▶ What is needed: Scan the records below for the line containing "Viewport: 1568px width, 671px height." and the line containing "Task: Click the IMAP 主机名 hostname field". Copy both, plus every line between, exactly.

▶ Data extracts:
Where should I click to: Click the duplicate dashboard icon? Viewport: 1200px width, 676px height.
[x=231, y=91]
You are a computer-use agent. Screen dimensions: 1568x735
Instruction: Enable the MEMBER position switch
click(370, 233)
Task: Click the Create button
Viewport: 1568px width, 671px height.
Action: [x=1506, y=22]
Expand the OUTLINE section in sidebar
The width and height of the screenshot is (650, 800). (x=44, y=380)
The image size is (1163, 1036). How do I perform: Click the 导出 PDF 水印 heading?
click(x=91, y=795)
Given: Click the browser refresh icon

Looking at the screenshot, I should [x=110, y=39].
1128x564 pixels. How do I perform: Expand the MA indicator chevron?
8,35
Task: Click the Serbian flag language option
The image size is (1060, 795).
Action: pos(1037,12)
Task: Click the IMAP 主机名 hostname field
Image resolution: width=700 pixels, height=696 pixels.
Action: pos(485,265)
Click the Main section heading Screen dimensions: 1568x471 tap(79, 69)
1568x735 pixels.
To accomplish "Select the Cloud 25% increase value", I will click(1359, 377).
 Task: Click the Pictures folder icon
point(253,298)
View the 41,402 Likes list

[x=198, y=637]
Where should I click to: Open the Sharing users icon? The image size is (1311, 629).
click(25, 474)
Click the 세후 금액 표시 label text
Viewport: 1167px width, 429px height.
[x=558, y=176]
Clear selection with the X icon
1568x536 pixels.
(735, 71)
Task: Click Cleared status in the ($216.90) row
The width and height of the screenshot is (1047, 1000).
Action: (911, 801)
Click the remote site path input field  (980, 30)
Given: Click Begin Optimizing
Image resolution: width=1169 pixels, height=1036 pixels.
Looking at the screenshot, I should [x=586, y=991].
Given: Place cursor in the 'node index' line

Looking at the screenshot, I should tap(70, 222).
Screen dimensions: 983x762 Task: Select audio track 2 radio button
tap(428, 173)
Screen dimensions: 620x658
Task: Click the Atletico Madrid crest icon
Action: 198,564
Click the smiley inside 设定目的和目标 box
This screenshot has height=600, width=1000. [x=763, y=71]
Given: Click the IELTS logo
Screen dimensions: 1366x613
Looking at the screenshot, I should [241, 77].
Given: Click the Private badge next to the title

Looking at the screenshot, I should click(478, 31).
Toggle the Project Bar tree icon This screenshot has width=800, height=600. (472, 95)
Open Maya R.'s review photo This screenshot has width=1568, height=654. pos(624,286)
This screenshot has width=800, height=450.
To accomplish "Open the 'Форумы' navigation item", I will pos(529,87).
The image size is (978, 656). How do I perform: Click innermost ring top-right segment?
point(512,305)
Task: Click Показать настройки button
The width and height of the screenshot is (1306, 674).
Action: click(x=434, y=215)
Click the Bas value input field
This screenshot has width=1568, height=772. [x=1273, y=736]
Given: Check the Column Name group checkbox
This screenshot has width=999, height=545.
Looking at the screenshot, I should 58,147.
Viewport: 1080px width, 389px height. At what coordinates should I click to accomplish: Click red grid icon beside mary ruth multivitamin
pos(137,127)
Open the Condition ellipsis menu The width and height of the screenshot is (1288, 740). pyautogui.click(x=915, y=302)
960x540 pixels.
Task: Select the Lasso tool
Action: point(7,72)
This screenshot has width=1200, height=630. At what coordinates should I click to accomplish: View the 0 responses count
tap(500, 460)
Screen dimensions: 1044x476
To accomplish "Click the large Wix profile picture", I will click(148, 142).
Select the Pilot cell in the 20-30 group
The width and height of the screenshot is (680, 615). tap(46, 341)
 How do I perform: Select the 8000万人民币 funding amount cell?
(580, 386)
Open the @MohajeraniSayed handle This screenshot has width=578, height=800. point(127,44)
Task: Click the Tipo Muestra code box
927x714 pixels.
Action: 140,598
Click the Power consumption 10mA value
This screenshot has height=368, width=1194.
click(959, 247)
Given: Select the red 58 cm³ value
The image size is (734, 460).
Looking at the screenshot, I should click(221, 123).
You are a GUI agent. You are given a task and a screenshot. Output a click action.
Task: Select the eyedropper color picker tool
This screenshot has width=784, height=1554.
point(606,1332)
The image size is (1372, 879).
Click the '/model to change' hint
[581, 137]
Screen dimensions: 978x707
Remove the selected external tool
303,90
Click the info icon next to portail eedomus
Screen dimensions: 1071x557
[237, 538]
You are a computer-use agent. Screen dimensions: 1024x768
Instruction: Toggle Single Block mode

▶ Response box:
Viewport: 1568px width, 671px height.
Action: [x=1506, y=22]
Expand the OUTLINE section in sidebar
The width and height of the screenshot is (650, 800). (x=44, y=380)
The image size is (1163, 1036). How do I perform: Click the 导出 PDF 水印 heading?
click(x=91, y=795)
Given: Click the browser refresh icon

Looking at the screenshot, I should [x=110, y=39].
1128x564 pixels. How do I perform: Expand the MA indicator chevron?
8,35
Task: Click the Serbian flag language option
The image size is (1060, 795).
Action: pos(1037,12)
Task: Click the IMAP 主机名 hostname field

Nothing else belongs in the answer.